Seed-Free Synthetic Data Generation Framework for Instruction-Tuning LLMs: A Case Study in Thai

Parinthapat Pengpun,Can Udomcharoenchaikit,Weerayut Buaphet,Peerat Limkonchotiwat
2024-11-23
Abstract:We present a synthetic data approach for instruction-tuning large language models (LLMs) for low-resource languages in a data-efficient manner, specifically focusing on Thai. We identify three key properties that contribute to the effectiveness of instruction-tuning datasets: fluency, diversity, and cultural context. We propose a seed-data-free framework for generating synthetic instruction-tuning data that incorporates these essential properties. Our framework employs an LLM to generate diverse topics, retrieve relevant contexts from Wikipedia, and create instructions for various tasks, such as question answering, summarization, and conversation. The experimental results show that our best-performing synthetic dataset, which incorporates all three key properties, achieves competitive performance using only 5,000 instructions when compared to state-of-the-art Thai LLMs trained on hundreds of thousands of instructions. Our code and dataset are publicly available at <a class="link-external link-https" href="https://github.com/parinzee/seed-free-synthetic-instruct" rel="external noopener nofollow">this https URL</a>.
Computation and Language
What problem does this paper attempt to address?

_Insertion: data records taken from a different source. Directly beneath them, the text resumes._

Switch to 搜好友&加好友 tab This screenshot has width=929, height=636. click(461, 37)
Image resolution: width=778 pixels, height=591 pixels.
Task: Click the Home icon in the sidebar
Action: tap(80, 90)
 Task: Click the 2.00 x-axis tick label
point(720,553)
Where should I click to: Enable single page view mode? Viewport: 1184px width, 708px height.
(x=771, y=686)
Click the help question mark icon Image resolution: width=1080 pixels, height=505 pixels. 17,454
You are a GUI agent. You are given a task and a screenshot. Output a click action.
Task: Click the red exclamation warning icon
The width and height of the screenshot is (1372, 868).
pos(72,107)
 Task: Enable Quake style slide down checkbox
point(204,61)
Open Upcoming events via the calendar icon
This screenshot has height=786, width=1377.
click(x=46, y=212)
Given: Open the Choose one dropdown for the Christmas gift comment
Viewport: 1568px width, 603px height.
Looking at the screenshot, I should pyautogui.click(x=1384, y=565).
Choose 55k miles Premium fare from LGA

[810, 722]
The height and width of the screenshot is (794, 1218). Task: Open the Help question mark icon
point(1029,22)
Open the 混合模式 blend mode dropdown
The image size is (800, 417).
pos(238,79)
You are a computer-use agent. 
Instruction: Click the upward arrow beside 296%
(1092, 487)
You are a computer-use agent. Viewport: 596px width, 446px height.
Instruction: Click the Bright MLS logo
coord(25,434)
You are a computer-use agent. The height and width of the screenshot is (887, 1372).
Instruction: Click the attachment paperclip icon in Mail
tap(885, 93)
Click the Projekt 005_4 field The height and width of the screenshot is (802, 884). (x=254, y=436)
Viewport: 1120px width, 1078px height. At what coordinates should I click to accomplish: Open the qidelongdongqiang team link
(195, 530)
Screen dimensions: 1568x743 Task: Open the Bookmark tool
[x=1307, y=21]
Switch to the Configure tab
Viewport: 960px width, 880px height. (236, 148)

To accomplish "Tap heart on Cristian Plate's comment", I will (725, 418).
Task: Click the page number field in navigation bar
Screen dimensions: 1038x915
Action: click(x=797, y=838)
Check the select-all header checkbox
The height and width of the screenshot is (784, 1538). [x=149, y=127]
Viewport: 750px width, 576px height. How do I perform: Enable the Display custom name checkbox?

The problem that this paper attempts to solve is how to generate a high - quality instruction - tuned dataset with high data efficiency in low - resource languages (such as Thai) in order to improve the performance of large language models (LLMs). Specifically, the paper focuses on reducing the dependence on a large amount of labeled data through a synthetic data generation framework while maintaining or improving the model's performance on specific tasks. The paper proposes a framework without seed data for generating a synthetic instruction - tuned dataset containing three key attributes: fluency, diversity, and cultural background. Experimental results show that using a synthetic dataset with only 5,000 instructions can achieve performance comparable to that of the existing state - of - the - art Thai LLMs, while the latter usually requires tens of thousands or even hundreds of thousands of instructions for training. This not only significantly reduces the data requirements and related costs but also provides a more efficient method to improve the LLM performance in low - resource languages.